Je le fais tardivement et je m’en excuse. Mais un volume de cette importance, 250 pages in-4°, avec tableaux et documents statistiques, n’est point de ces écrits auxquels une simple mention suffit. Je ne pouvais songer à le déposer sur le bureau sans l’accompagner de quelques réflexions, au moins.

Il s’agit d’une des questions les plus graves qui aient occupé dans les dernières années les législateurs des différents pays ; de l’une de celles qui intéressent à la fois la liberté individuelle, la dignité des patrons et des ouvriers, la fortune des uns et des autres, la sécurité générale, la prospérité de l’industrie et les finances publiques. M. Gibon l’a abordée dans des conditions exceptionnelles d’impartialité et de compétence. Il a derrière lui l’expérience d’une vie entière ; sa carrière active a duré près d’un demi-siècle. Il est absolument indépendant ; il est en retraite. Il réunit d’autre part les qualités d’esprit et de cœur les plus recommandables ; il a toujours été animé pour les ouvriers sous ses ordres d’une affection, en quelque sorte paternelle, dont il leur a donné des preuves sans nombre, et qui ne les a pas trouvés ingrats. Mais ce n’est point une affection aveugle et irréfléchie, c’est celle d’un homme accoutumé à se rendre compte des faits et de leurs conséquences. C’est un philanthrope dans la meilleure acception du mot, un philanthrope qui raisonne et qui sait que dans la médecine du corps social, comme dans celle du corps humain, la bonté de l’intention ne fait pas la bonté de la potion. Mettre sous les yeux des hommes d’études et des hommes pratiques, dans de telles conditions, un exposé exact des faits, une analyse judicieuse des législations étrangères et une discussion sincère des systèmes et des moyens employés ou proposés, c’est évidemment rendre à la cause de la justice et de la paix sociale un grand et signalé service. Pour en apprécier toute l’importance, il faudrait suivre M. Gibon dans les diverses parties de son travail ; mais ce serait entreprendre, à mon tour, une étude étendue de la question. Je ne puis me le permettre ; j’indiquerai seulement quelques-unes des constatations et des conclusions du savant auteur.

Deux dangers menacent la sécurité de l’ouvrier et par suite celle de l’industriel qui l’emploie : l’imprudence du premier, l’imprévoyance du second.

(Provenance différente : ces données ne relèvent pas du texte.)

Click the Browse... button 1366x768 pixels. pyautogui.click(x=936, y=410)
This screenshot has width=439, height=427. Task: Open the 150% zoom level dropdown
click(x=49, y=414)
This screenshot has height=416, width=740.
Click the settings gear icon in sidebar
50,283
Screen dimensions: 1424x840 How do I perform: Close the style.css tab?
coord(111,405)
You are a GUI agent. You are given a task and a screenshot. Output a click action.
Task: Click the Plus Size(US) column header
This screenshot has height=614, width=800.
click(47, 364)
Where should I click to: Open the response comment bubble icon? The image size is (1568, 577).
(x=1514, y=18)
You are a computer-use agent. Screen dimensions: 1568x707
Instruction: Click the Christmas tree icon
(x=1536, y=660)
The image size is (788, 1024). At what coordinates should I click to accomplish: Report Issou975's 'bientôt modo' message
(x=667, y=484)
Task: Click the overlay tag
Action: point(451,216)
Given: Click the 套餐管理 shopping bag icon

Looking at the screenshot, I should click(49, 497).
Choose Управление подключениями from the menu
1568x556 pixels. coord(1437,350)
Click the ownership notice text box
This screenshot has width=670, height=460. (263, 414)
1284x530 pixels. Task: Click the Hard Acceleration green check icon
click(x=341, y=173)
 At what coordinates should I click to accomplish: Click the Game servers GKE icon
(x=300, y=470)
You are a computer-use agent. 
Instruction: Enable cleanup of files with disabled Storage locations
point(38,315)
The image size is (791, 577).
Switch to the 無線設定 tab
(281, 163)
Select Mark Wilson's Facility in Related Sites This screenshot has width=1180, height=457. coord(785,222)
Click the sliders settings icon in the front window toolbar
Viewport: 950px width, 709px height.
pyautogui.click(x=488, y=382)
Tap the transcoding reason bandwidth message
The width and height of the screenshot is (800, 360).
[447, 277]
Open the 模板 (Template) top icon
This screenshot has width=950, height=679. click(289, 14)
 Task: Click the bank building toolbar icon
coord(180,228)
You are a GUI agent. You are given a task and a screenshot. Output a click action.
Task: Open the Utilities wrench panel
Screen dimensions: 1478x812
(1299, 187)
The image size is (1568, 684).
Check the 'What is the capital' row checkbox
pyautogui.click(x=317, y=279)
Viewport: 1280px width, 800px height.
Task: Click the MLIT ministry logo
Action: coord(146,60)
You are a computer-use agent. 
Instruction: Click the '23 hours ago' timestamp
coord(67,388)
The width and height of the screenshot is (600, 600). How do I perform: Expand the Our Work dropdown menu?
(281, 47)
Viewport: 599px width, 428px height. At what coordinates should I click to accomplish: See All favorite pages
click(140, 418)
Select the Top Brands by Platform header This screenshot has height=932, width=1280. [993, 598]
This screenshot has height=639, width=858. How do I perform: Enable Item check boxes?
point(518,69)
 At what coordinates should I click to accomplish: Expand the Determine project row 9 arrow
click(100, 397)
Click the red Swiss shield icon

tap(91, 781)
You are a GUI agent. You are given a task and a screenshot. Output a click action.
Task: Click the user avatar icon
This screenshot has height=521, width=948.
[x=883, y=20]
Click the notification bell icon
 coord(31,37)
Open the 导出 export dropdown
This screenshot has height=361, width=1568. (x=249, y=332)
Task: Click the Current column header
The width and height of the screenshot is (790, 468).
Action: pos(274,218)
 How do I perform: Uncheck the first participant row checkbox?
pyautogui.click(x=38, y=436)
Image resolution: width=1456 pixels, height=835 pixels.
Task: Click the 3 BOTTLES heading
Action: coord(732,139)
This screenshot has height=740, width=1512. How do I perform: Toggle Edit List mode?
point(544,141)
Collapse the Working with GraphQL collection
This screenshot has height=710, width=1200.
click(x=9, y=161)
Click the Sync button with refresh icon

Dangers parallèles, remarque M. Gibon, mais que leur parallélisme n’empêchent pas de se rencontrer, qui trop souvent au contraire se combinent et s’aggravent l’un par l’autre. Imprudent et imprévoyant, l’industriel et l’ouvrier sont manifestement en faute, et toute faute, devant la loi naturelle comme devant la loi civile, engage la responsabilité de son auteur. Tantôt l’un, tantôt l’autre, donc, doit supporter les conséquences de l’accident et subir de ce chef la peine qu’il a méritée.

Mais la faute n’est pas toujours déterminable, elle n’existe même pas toujours. Dans toute industrie, à côté de la faute proprement dite, il y a des accidents qui ne peuvent être imputés directement ni à celui-ci, ni à celui-là, et qui forment comme un contingent fatal de périls inhérents à la profession même. C’est ce contingent, moins absolument fatal qu’on ne le dit cependant, et graduellement réductible par plus d’attention et de vigilance, que l’on a appelé le risque professionnel.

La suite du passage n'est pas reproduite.